Sul belvedere dell’Accademia di Francia un evento unico tra concerto e poetry slam internazionale
Roma si prepara a celebrare l’arrivo della primavera con un appuntamento culturale di respiro europeo. Sabato 21 marzo 2026, dalle 16:45 alle 19:00, Villa Medici, sede dell’Accademia di Francia a Roma, farà da cornice a “Carte blanche a Gaëtan Roussel”, un evento che intreccia musica dal vivo e poesia performativa in uno dei luoghi più suggestivi della capitale.
L’iniziativa nasce da un invito rivolto a Roussel, figura centrale della scena musicale francese contemporanea e noto al grande pubblico come fondatore e voce dei Louise Attaque. Per l’occasione, l’artista presenterà uno spettacolo originale ideato appositamente per il contesto romano. Il concerto, dal titolo J’t’emmène au printemps, si svilupperà come un viaggio sonoro che alterna energia rock, momenti intimi e spazi di improvvisazione, accompagnato dai musicisti Reyn Ouwehand e Bastien Burger.
Accanto alla proposta musicale, spazio anche alla grande musica classica contemporanea con la partecipazione della violinista Esther Abrami, tra i volti più seguiti della nuova generazione internazionale. Formata al Royal College of Music di Londra, Abrami ha già calcato palcoscenici di rilievo come la Royal Albert Hall e la Carnegie Hall, distinguendosi per uno stile innovativo e una forte presenza digitale.
Ad aprire la serata sarà la parola poetica, protagonista di una scena aperta dedicata al poetry slam.
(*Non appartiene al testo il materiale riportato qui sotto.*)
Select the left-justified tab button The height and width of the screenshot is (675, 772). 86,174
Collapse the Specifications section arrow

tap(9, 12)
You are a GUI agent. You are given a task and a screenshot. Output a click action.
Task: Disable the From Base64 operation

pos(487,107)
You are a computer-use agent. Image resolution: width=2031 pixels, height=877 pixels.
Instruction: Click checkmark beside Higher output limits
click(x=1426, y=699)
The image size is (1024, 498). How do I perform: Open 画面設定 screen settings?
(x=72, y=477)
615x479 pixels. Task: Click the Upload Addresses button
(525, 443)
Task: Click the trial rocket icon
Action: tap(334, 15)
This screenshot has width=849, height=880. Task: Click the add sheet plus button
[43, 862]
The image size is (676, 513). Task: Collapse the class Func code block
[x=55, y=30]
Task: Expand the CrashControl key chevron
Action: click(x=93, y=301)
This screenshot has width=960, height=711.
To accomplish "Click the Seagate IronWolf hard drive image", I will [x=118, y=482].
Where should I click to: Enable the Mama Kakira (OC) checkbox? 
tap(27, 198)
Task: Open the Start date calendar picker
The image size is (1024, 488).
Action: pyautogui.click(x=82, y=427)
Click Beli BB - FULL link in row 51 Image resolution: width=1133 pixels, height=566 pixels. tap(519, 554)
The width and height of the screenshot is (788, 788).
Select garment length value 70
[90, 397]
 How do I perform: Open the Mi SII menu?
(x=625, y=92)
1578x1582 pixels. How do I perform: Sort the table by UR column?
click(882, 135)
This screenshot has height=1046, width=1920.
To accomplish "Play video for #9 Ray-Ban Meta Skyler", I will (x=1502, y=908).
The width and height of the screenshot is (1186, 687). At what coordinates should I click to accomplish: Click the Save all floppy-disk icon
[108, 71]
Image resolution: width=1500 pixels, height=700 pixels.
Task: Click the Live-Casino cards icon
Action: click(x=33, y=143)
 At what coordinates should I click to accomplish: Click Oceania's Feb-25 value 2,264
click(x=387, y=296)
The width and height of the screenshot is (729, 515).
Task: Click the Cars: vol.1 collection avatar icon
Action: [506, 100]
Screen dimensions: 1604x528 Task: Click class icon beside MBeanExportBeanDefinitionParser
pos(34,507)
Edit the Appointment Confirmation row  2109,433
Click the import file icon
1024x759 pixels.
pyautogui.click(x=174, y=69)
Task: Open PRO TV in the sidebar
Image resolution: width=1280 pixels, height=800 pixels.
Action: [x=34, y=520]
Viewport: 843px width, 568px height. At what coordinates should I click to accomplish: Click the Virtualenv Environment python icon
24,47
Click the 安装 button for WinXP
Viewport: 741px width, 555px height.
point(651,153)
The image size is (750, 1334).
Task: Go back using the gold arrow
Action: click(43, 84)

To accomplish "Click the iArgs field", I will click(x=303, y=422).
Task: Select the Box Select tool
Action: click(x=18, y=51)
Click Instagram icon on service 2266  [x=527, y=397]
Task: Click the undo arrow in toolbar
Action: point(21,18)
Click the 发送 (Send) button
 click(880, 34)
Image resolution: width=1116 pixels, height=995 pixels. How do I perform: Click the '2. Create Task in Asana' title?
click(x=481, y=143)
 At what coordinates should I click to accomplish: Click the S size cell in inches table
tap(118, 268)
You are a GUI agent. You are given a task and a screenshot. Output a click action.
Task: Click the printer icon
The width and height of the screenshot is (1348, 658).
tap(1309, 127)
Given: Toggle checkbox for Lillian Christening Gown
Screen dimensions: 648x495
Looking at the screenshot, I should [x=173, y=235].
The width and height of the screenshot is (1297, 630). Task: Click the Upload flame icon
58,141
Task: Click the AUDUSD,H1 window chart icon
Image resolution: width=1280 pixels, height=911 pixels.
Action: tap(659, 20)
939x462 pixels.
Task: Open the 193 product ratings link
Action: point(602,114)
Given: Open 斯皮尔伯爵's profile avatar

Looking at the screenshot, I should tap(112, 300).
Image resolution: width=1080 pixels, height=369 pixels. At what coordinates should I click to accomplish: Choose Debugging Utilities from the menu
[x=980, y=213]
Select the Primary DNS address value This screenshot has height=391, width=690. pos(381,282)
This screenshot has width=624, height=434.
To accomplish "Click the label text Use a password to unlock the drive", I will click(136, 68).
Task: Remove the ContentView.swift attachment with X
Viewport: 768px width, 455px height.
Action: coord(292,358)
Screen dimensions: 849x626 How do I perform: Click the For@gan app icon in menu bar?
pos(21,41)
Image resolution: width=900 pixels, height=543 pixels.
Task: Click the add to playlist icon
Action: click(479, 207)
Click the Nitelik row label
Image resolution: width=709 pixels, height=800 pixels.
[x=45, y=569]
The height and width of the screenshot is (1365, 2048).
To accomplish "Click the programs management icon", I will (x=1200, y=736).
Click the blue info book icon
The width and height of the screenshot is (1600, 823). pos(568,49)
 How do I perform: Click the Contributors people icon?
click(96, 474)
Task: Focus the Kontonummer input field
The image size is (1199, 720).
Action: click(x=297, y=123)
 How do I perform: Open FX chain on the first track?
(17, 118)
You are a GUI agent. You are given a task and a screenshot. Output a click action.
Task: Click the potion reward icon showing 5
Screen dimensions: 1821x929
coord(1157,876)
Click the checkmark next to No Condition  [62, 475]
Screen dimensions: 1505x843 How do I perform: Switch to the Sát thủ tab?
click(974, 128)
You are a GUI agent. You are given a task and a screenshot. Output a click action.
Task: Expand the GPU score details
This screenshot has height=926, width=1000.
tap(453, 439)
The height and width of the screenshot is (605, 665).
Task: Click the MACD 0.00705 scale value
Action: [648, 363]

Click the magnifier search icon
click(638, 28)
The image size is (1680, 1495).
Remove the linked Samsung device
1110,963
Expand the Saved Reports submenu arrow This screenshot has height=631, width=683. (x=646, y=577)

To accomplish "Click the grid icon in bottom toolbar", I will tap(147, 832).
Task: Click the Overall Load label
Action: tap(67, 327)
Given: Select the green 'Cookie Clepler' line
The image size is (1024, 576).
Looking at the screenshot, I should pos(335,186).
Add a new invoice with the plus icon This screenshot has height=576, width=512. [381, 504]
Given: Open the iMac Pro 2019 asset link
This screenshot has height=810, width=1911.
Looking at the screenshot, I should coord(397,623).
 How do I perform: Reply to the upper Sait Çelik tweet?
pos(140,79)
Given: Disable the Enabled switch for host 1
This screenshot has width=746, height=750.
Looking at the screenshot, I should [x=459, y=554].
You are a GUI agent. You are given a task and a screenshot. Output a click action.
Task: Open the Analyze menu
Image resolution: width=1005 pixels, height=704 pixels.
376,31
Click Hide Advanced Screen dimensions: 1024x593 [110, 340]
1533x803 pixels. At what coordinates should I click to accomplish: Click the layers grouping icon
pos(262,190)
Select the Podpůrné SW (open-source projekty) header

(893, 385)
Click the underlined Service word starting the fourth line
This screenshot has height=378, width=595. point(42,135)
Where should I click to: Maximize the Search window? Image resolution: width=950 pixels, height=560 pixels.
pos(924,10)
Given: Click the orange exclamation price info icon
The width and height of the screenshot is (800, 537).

A guidarla sarà Giuliano Logos, primo italiano a vincere il campionato mondiale di poetry slam nel 2021 e fondatore del collettivo WOW – Incendi Spontanei. La sua conduzione accompagnerà una line-up internazionale che riunisce alcune tra le voci più interessanti della scena europea.
Sul palco si alterneranno artisti provenienti da diversi paesi, tra cui Kofi Achina, Jesko Habert, Kev Kennedy ed Elio Lislerud, insieme a protagonisti italiani come Eleonora Fisco. Un mosaico di lingue, stili e generazioni che darà vita a un dialogo artistico dinamico, in cui la parola si trasforma in esperienza condivisa con il pubblico.
“Carte blanche” si configura così come un laboratorio aperto, capace di mettere in relazione musica e poesia in uno spazio simbolico come il belvedere di Villa Medici, offrendo al pubblico romano e internazionale un’esperienza immersiva e multidisciplinare.
L’evento è realizzato grazie al sostegno di Damien Bachelot e si inserisce nel calendario delle iniziative culturali che animano la città in occasione dell’equinozio di primavera.